The issue, a source of tension between secular and religious parties in Israel’s coalition government, heated up after the interment of a soldier who was not Jewish according to traditional religious law.

The move was made Sunday by Knesset member Naomi Chazan of the secularist Meretz bloc. It followed the burial the same day of Sgt. Lev Pesahov, a recent immigrant from Russia who was shot to death in a terrorist attack on an army checkpoint last week.

Because his mother is not Jewish, Pesahov was buried at the fringe of the military cemetery in Beit She’an.

The military rabbinate first refused to bury Pesahov at all in the military cemetery. But it later agreed to inter him at the edge of the cemetery, far away from the other graves.

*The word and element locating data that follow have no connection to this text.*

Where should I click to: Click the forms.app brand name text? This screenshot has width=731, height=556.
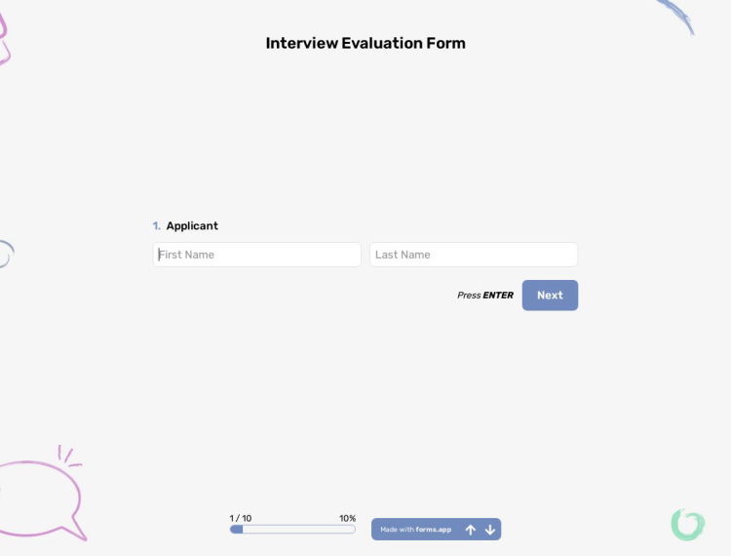coord(434,530)
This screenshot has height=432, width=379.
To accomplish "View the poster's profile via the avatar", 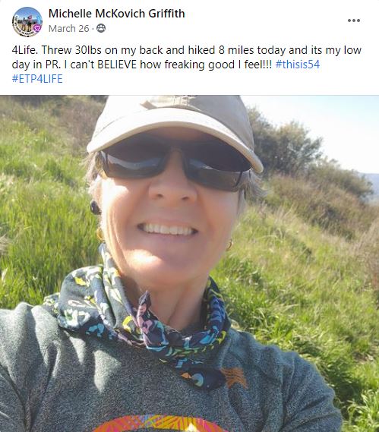I will tap(27, 22).
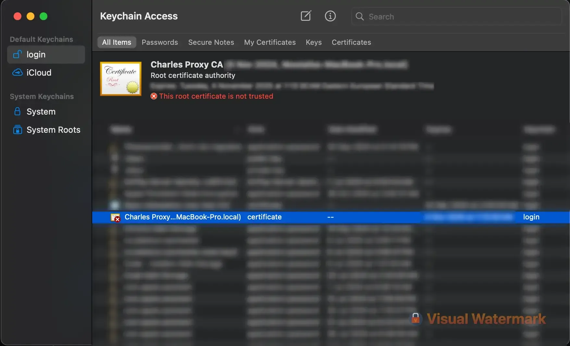Image resolution: width=570 pixels, height=346 pixels.
Task: Open the info panel icon
Action: pos(330,16)
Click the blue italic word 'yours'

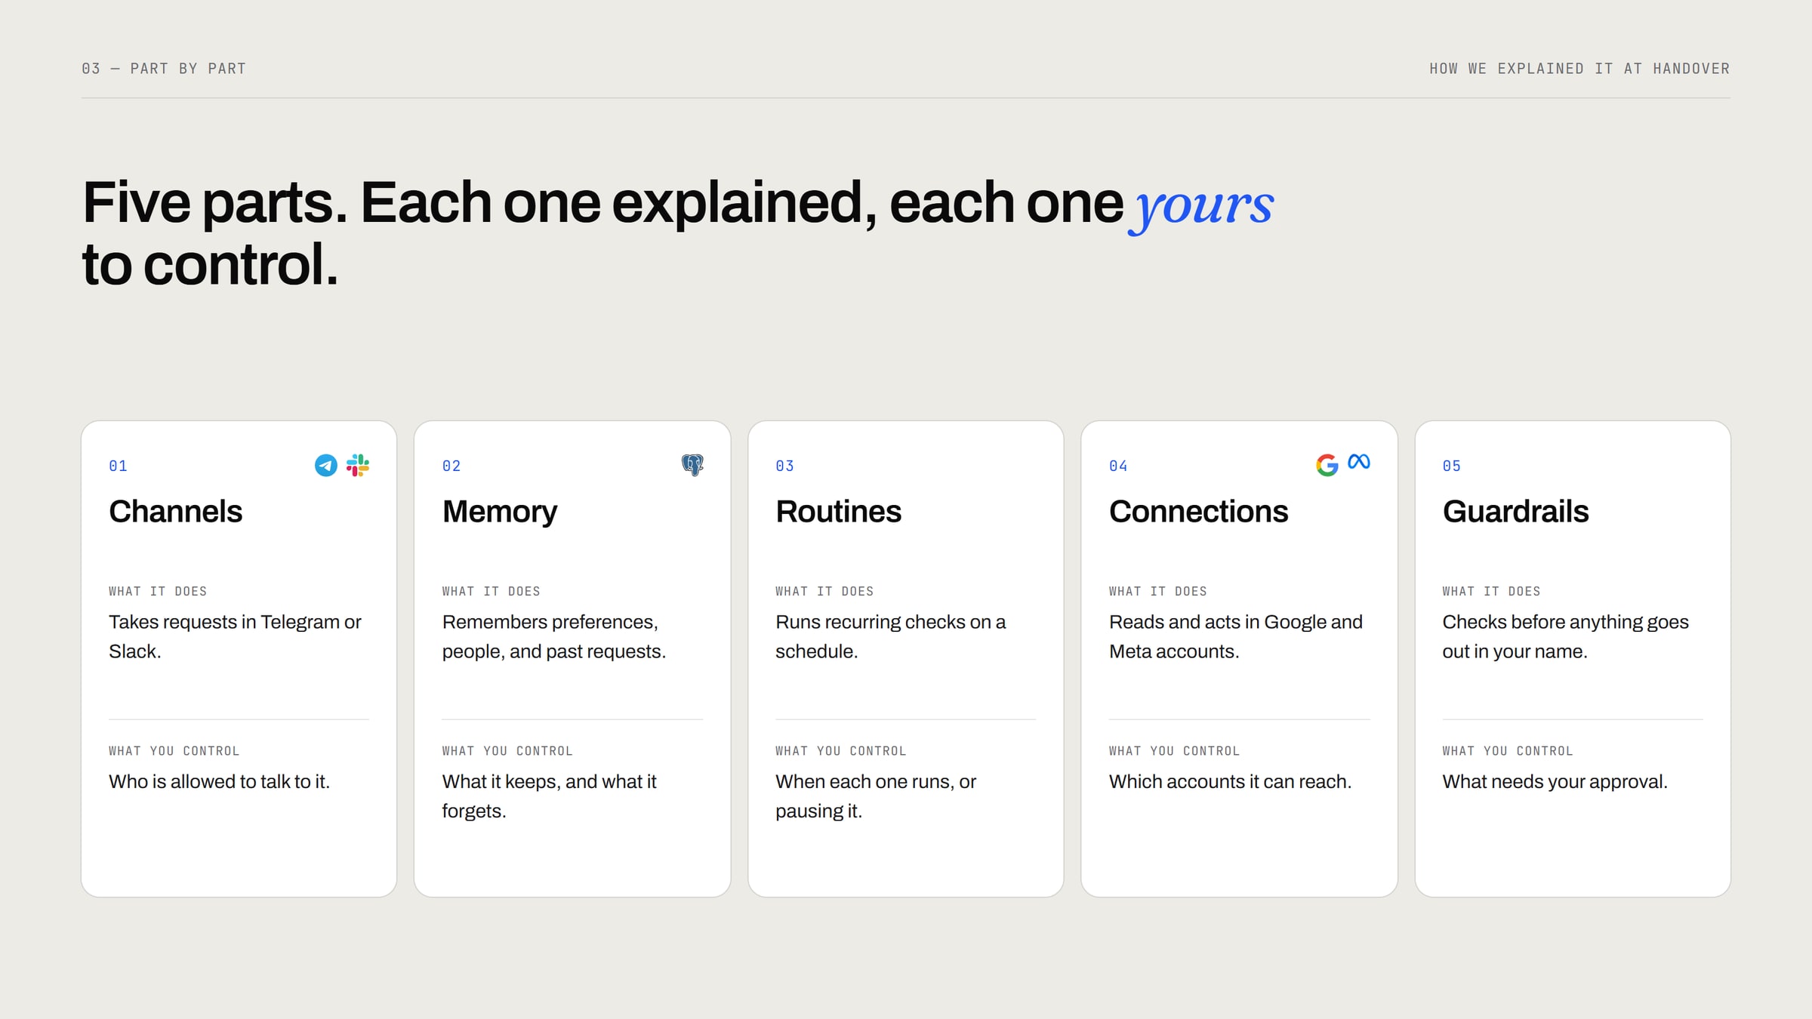(x=1203, y=207)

Education Minister Amnon Rubinstein, also of Meretz, termed the burial a “disgrace.” He said he would demand that Prime Minister Yitzhak Rabin issue the necessary instructions so that such an incident is not repeated.

Knesset member Avraham Ravitz of the fervently Orthodox Degel HaTorah faction said he saw nothing wrong with the way the soldier was buried as he was not, he said, technically Jewish.

Rabbi Menachem Porush, also of Degel HaTorah, contended that although Pesahov should be appreciated for having fallen for the country, “people who are Jewish would not want a non-Jew to be buried next to them.”

A similar debate erupted in early July, when Olga Chaikov, a Soviet immigrant, was killed when terrorists attacked a bus in Jerusalem.

She was ordered buried in a special cemetery section reserved for “questionable Jews” after officials of the chevra kadisha, or burial society, consulted Jerusalem Chief Rabbi Yitzhak Kolitz.